- Witsanti
- Coordinates: 5°28′14″N 55°11′26″W﻿ / ﻿5.4705°N 55.190611°W
- Country: Suriname
- District: Para District
- Resort: Zuid

Government
- • Captain: Patrick Mandé

Population (2022)
- • Total: 1,600
- Time zone: UTC-3 (AST)

= Witsanti =

Witsanti (also Wit Santi) is an Indigenous village of Lokono and Kalina Amerindians in the resort of Zuid in the Para District in Suriname. The village is located on the John F. Kennedyweg near the Johan Adolf Pengel International Airport.

==Overview==
Witsanti has a school and a clinic. The village chief is Patrick Mandé.

==Indigenous land==
Witsanti is at the centre of an indigenous land conflict. It started in 2007, when a court awarded 643 hectares of land which included a burial ground of the village to two Dutch heirs of the Tempoca plantation.

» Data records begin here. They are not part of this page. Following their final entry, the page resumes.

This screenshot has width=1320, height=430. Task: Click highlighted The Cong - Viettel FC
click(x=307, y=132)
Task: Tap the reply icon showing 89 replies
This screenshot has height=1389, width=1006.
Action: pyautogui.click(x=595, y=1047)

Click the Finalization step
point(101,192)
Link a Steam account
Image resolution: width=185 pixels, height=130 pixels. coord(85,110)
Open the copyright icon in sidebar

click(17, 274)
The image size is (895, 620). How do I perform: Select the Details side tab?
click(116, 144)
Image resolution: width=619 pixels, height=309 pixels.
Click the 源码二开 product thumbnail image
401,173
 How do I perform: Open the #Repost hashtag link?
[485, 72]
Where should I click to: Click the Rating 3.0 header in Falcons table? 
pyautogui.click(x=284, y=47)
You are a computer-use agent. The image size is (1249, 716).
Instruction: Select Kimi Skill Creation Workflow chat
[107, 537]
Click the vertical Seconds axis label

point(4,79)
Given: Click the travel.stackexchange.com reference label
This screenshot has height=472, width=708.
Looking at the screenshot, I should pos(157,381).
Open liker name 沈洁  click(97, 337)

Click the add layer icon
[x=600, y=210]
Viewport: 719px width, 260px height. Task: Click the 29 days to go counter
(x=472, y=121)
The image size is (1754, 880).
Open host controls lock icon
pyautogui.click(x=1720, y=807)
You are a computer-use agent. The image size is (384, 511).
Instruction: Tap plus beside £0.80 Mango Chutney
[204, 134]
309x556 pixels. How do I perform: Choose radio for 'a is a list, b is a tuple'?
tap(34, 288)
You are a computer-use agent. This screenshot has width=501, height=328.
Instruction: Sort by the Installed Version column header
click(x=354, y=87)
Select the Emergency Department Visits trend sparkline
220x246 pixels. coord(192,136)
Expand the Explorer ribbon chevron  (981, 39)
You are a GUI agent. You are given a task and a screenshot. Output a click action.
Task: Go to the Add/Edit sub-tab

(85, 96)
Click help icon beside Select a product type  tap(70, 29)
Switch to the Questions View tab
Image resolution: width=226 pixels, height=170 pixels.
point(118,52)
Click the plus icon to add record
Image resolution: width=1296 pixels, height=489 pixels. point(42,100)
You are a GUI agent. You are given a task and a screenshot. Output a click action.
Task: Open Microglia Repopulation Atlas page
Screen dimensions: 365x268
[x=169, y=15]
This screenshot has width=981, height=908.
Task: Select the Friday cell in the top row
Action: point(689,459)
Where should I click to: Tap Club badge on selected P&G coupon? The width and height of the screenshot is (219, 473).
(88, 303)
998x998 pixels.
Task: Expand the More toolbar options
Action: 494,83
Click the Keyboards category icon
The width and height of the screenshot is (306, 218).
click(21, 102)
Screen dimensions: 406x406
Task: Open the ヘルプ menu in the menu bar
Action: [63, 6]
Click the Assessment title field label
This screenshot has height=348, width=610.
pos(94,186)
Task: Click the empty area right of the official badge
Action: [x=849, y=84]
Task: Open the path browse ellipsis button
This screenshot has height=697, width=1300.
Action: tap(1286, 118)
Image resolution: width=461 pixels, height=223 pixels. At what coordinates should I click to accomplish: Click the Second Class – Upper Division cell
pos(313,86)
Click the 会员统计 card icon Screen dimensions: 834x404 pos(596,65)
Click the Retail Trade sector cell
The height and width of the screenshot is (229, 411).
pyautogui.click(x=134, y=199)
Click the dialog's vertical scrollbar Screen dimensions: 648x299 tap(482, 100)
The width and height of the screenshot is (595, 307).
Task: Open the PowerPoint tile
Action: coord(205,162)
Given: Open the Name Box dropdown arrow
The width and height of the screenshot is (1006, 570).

Steven Relyveld, who was born in Witsanti, was elected Minister of Land Policy and Forest Management in 2013. The village was hopeful that the land issue would be resolved in its favour. In 2013, the airport was awarded land of the village, and in 2016, laid claim to another piece of indigenous land. A demonstration lead to the arrest of Patrick Mandé, the village chief, and one of his basjas (council members). On 8 June 2016, the main access road to the airport was blocked in protest. On 24 November 2020, the village threatened to go to Inter-American Court of Human Rights over the issue.